Estratto del documento
━━━━━━━━━━━━━━━━━━━━━━━━━━━━━━

In questa fase critica legata alla diffusione del coronavirus il lavoro agile, svolto in parte in azienda e in parte a casa, è diventato ancora più d’attualità. Ma quali sono le caratteristiche di questa particolare modalità di rapporto di lavoro subordinato? E quali modifiche sono state introdotte in seguito allo stato di emergenza? La parola all’esperto.

Lo Smart Working è una particolare modalità di esecuzione del rapporto di lavoro subordinato, disciplinata dall’art. 18 e ss. della L. n. 81/2017 (Jobs Act). La finalità di incrementare la competitività delle aziende e, per i dipendenti, agevolare la conciliazione dei tempi di vita e lavoro, ha motivato l’introduzione del lavoro agile.

━━━━━━━━━━━━━━━━━━━━━━━━━━━━━━

Righe fornite
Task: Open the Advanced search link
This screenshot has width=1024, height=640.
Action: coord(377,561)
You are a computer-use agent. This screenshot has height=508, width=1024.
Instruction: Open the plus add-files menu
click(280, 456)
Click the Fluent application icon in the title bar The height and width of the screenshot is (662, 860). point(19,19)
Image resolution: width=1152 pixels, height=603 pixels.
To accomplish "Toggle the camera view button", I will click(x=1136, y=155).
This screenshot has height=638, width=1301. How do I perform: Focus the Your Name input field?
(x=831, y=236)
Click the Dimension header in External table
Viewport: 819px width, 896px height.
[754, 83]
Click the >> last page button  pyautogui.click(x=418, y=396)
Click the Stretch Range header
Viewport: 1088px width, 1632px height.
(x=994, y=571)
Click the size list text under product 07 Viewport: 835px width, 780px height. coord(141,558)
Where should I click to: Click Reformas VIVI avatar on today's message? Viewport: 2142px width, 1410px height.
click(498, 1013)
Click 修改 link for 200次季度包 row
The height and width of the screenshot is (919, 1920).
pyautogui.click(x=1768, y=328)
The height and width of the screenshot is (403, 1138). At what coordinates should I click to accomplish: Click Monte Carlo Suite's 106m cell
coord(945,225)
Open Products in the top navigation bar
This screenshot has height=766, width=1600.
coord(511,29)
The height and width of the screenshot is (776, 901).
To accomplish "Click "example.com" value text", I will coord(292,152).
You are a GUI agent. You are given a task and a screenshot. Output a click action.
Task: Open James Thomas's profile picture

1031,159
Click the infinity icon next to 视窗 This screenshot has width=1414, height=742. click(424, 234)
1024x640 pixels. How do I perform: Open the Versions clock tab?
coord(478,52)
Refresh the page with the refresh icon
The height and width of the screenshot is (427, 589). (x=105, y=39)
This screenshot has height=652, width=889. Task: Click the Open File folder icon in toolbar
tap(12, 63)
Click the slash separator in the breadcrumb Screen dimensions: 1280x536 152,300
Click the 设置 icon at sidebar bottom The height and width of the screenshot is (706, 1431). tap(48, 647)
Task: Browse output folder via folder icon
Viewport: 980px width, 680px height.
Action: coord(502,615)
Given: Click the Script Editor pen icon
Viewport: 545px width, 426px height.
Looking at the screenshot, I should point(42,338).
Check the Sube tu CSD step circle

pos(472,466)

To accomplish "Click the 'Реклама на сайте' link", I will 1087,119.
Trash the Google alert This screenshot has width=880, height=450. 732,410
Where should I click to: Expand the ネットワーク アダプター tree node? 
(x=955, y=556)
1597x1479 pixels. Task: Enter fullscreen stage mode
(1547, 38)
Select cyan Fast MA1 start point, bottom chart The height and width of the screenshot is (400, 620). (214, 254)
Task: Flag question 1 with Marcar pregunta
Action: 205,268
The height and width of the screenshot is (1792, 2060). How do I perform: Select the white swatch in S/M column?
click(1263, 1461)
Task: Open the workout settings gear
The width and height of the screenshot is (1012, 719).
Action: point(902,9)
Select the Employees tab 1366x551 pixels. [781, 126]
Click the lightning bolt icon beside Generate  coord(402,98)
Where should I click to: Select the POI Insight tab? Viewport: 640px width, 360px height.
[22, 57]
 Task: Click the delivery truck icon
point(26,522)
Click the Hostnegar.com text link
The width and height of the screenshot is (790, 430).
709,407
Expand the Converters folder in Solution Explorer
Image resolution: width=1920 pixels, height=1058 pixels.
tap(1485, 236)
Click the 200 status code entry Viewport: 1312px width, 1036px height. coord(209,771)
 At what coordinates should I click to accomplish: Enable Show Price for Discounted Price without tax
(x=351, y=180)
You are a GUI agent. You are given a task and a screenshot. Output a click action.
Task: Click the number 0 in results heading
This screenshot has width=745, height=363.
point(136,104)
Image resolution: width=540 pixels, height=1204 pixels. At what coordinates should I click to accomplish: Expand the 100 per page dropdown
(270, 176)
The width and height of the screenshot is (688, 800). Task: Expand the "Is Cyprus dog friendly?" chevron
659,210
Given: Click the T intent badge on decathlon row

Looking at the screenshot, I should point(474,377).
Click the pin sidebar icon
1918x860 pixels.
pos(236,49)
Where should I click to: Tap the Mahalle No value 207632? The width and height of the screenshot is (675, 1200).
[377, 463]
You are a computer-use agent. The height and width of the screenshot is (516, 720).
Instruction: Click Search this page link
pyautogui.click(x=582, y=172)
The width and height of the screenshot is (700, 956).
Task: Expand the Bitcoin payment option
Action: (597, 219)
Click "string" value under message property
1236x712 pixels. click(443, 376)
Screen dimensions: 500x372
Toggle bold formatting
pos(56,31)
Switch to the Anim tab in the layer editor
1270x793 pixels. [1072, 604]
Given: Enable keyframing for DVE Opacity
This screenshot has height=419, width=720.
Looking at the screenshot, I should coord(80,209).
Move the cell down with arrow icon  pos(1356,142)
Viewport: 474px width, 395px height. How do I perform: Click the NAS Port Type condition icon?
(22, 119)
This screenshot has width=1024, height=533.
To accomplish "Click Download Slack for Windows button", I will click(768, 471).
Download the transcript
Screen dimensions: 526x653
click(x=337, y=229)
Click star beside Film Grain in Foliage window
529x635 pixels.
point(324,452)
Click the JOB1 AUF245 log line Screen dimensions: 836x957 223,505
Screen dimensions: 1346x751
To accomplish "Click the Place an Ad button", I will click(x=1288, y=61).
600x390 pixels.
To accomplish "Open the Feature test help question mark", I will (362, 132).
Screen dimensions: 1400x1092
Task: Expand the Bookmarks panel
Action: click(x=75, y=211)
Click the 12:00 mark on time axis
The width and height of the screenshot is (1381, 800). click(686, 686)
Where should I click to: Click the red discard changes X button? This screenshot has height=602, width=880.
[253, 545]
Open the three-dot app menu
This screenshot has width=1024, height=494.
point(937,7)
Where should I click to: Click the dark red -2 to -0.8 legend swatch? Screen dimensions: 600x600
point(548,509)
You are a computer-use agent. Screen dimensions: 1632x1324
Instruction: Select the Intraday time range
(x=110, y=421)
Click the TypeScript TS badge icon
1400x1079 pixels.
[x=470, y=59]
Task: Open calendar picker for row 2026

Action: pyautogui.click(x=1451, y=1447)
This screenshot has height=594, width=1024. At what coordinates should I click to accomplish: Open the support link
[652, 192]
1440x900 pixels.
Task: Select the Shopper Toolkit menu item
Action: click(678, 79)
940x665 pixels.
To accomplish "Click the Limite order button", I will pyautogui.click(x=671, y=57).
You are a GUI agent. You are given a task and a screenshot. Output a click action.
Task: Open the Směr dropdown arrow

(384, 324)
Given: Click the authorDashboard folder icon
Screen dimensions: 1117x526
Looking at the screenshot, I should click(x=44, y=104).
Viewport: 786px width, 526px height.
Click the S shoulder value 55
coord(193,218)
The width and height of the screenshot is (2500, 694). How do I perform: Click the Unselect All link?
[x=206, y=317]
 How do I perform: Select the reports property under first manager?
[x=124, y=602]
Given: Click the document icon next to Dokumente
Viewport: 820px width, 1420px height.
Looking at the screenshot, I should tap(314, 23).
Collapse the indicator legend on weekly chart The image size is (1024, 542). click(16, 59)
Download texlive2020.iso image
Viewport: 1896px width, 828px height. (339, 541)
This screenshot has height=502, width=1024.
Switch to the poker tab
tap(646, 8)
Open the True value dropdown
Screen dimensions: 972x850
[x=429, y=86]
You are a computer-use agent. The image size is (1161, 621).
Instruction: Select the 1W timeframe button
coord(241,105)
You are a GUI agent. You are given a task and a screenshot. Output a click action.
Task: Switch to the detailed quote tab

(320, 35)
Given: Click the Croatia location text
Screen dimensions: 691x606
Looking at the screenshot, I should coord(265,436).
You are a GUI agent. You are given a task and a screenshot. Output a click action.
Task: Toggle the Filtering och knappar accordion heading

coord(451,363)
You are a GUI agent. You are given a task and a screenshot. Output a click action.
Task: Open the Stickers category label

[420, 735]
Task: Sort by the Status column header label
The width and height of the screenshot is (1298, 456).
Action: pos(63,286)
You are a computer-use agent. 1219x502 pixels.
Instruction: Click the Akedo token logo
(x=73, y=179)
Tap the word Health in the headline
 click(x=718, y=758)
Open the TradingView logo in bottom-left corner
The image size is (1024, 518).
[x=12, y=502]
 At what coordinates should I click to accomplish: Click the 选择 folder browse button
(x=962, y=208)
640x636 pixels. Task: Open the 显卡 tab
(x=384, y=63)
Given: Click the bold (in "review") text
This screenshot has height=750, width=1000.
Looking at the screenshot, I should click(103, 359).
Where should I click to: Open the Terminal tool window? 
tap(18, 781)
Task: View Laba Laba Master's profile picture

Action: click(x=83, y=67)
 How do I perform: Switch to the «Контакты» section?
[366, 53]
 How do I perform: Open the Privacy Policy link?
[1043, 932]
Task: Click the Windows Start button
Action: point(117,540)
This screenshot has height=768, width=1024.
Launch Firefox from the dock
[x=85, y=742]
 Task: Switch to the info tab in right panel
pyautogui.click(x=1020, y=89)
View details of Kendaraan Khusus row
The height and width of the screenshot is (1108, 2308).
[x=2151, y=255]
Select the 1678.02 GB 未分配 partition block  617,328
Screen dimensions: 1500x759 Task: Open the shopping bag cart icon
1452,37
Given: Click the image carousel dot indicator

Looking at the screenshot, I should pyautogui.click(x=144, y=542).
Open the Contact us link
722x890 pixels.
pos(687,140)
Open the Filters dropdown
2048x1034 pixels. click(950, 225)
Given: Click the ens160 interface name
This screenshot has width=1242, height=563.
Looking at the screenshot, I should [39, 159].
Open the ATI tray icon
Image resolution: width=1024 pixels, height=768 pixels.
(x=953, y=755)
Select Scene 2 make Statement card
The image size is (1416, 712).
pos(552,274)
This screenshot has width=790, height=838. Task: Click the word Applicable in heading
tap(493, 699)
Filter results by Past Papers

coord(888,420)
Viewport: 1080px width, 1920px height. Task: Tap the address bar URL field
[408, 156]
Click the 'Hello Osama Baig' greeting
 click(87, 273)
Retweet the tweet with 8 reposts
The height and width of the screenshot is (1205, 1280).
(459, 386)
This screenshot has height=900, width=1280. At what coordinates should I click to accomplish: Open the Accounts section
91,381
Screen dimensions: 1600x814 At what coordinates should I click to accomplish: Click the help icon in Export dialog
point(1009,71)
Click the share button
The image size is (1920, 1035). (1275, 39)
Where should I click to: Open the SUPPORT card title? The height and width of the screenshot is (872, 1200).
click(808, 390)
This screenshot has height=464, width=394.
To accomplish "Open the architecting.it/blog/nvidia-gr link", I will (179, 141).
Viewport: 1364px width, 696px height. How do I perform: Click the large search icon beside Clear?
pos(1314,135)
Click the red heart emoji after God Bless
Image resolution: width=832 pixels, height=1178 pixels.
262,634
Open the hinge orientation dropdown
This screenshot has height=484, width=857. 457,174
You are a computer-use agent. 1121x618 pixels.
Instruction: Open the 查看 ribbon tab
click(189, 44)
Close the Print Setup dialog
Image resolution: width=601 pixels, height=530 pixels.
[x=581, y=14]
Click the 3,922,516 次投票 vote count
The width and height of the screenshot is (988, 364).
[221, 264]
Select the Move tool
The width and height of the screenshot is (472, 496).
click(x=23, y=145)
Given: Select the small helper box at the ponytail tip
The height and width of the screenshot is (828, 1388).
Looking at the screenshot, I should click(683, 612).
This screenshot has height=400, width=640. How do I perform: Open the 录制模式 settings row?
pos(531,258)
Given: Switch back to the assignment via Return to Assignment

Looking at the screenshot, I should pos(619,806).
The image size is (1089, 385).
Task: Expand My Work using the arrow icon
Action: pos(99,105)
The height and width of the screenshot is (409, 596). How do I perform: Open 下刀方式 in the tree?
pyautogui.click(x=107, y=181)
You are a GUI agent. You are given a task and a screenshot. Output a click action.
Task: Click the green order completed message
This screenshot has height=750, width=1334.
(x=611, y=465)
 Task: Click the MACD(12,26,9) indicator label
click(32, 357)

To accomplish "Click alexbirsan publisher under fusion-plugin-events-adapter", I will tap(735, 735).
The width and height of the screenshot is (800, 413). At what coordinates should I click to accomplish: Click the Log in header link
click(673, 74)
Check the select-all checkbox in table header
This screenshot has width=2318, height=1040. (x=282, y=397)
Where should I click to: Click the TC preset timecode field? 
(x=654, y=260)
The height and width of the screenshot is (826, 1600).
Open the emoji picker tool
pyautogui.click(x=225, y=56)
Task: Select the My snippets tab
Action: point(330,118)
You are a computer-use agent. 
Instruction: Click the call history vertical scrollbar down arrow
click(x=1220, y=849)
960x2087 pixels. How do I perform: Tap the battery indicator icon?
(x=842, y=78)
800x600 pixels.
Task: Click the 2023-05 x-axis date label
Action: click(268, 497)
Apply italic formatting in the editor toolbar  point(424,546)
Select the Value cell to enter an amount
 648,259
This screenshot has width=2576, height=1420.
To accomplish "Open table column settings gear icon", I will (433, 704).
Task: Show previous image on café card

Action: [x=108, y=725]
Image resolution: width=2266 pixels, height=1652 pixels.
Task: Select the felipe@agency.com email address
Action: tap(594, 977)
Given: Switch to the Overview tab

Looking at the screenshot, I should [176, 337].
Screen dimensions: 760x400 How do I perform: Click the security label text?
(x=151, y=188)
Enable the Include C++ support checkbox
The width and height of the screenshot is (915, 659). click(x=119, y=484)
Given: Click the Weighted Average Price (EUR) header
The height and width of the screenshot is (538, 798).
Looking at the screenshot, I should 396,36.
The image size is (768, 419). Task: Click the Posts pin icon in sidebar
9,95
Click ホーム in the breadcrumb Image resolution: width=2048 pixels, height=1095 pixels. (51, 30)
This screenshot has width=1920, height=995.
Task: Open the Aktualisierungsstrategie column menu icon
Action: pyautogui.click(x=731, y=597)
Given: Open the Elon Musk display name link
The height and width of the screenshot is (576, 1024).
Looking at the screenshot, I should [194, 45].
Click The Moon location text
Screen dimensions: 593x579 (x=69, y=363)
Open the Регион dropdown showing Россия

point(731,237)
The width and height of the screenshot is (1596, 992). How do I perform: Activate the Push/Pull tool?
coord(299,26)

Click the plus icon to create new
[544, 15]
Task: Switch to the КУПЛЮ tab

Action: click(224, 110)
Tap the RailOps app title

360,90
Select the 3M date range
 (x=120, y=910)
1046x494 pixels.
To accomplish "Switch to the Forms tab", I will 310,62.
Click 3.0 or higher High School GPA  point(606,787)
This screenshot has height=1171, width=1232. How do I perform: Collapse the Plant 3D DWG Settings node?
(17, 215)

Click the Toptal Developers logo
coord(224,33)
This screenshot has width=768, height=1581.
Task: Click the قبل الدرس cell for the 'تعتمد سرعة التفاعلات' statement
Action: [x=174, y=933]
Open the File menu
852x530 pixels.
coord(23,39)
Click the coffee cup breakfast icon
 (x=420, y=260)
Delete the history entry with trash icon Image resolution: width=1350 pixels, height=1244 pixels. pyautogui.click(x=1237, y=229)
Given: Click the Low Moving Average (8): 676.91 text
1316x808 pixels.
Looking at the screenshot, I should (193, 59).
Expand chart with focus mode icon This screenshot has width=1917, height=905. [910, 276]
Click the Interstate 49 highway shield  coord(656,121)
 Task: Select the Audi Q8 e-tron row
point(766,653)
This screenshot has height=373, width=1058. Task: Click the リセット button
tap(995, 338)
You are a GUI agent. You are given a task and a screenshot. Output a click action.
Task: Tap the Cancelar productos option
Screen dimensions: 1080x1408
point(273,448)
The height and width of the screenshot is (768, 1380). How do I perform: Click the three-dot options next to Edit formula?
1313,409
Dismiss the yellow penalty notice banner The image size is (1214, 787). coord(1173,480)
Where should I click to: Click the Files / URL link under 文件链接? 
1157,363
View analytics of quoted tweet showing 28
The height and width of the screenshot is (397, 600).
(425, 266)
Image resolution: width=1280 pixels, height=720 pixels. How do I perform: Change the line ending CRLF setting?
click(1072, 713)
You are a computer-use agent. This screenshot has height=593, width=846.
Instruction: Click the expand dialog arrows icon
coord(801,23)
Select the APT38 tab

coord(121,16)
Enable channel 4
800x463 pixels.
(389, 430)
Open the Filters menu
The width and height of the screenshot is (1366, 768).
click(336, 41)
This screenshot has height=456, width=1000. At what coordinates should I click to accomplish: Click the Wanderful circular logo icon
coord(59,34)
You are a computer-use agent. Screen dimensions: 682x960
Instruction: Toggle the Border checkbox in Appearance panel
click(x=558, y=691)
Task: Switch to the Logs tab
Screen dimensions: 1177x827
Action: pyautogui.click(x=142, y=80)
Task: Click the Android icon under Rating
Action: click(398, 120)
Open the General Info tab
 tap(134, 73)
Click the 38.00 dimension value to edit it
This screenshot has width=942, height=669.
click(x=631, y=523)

━━━━━━━━━━━━━━━━━━━━━━━━━━━━━━

Consegna
Puoi riscrivere l'estratto sullo smart working, tutto ciò che va da "In questa fase" giù fino a "La parola all’esperto.", sostituendo "azienda" con "ufficio"?

Risultato
In questa fase critica legata alla diffusione del coronavirus il lavoro agile, svolto in parte in ufficio e in parte a casa, è diventato ancora più d’attualità. Ma quali sono le caratteristiche di questa particolare modalità di rapporto di lavoro subordinato? E quali modifiche sono state introdotte in seguito allo stato di emergenza? La parola all’esperto.